Bert Morley

Personal information
- Full name: Herbert Morley
- Date of birth: 1 October 1882
- Place of birth: Sheffield, England
- Date of death: 15 July 1957 (aged 74)
- Position: Right-back

Youth career
- Kiveton Park

Senior career*
- Years: Team / Apps / (Gls)
- 1904–1907: Grimsby Town / 93 / (3)
- 1907–1915: Notts County / 258 / (0)

International career
- 1910: England / 1 / (0)

= Bert Morley =

English footballer

Herbert Morley (1 October 1882 – 15 July 1957) was an English professional footballer who played at right-back for Grimsby Town and Notts County in the 1900s and 1910s. He also made one appearance for England in 1910.

==Football career==
Morley was born in Sheffield, but was brought up in the Kiveton Park area of Rotherham, where he played youth football for the local team.
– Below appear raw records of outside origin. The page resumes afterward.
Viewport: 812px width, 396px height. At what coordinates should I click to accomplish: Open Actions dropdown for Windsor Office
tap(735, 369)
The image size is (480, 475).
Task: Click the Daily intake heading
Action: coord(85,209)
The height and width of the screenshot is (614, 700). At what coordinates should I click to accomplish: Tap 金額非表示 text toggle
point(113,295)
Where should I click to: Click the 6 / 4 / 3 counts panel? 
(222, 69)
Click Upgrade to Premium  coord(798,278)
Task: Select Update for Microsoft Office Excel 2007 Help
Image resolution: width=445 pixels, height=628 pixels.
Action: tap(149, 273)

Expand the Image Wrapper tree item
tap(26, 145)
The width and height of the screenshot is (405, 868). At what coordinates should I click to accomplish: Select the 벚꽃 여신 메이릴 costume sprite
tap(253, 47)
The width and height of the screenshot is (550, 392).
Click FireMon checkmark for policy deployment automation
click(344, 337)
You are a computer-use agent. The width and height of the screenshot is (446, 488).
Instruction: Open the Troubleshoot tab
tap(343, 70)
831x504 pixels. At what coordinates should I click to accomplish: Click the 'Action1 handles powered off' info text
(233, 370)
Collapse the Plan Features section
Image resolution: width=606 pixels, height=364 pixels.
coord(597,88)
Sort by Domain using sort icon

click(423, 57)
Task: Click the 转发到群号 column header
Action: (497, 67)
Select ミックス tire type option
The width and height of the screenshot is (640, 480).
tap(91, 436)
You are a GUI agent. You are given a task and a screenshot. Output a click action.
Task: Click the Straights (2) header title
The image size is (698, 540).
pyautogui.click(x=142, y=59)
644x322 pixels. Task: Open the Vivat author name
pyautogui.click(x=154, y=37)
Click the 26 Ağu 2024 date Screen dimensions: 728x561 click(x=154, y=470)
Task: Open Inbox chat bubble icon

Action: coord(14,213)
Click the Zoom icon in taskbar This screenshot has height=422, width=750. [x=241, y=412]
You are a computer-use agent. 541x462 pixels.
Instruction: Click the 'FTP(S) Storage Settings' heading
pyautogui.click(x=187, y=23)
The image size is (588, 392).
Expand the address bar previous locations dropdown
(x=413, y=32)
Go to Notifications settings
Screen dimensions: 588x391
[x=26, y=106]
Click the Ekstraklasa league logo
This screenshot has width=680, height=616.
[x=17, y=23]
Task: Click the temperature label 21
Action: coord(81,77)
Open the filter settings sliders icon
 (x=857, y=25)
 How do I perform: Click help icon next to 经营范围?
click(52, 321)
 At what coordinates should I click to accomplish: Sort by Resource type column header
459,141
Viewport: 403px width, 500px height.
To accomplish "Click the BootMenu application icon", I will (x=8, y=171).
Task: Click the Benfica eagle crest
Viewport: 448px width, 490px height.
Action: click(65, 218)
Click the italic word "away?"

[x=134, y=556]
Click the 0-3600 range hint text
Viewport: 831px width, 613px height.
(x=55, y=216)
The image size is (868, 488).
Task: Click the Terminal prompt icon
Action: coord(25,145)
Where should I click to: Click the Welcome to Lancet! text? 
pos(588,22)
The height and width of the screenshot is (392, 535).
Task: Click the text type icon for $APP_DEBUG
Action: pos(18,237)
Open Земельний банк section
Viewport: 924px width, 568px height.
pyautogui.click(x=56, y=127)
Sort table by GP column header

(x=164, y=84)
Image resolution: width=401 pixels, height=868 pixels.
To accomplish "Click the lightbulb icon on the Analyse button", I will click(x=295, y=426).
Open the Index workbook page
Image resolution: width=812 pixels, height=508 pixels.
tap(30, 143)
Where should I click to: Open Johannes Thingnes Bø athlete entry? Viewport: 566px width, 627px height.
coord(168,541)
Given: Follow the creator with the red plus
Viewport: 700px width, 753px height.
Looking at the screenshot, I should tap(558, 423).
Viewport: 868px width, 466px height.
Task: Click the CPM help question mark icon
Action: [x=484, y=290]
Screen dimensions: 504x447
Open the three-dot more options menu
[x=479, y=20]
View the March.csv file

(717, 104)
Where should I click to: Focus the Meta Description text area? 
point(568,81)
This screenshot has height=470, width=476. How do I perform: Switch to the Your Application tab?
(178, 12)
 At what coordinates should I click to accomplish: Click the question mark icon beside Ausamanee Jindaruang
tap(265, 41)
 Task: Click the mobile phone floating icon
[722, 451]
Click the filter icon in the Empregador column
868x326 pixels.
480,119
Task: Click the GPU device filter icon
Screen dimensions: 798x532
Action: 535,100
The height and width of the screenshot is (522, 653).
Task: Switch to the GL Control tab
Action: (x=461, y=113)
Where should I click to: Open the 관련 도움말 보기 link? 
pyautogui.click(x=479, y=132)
His Football League career began when he joined Grimsby Town in August 1904. He remained with Grimsby for three years before moving to Notts County in March 1907.

He stayed at Notts County for eight years during which time they were generally in the lower half of the First Division until they were relegated in 1913. They quickly returned to the top flight, winning the Second Division title in 1913–14. Morley's professional career was ended a year later, when league football was suspended during the First World War.

His solitary international appearance came when he was called up in place of Bob Crompton for England against Ireland in the opening match of the 1910 British Home Championship played at the Solitude Ground, Belfast on 12 February 1910. The match ended in a 1–1 draw, with goals from Frank Thompson for Ireland and Harold Fleming for England.

==Later career==
After the war, Morley continued to be associated with Notts County and acted as a scout for several years.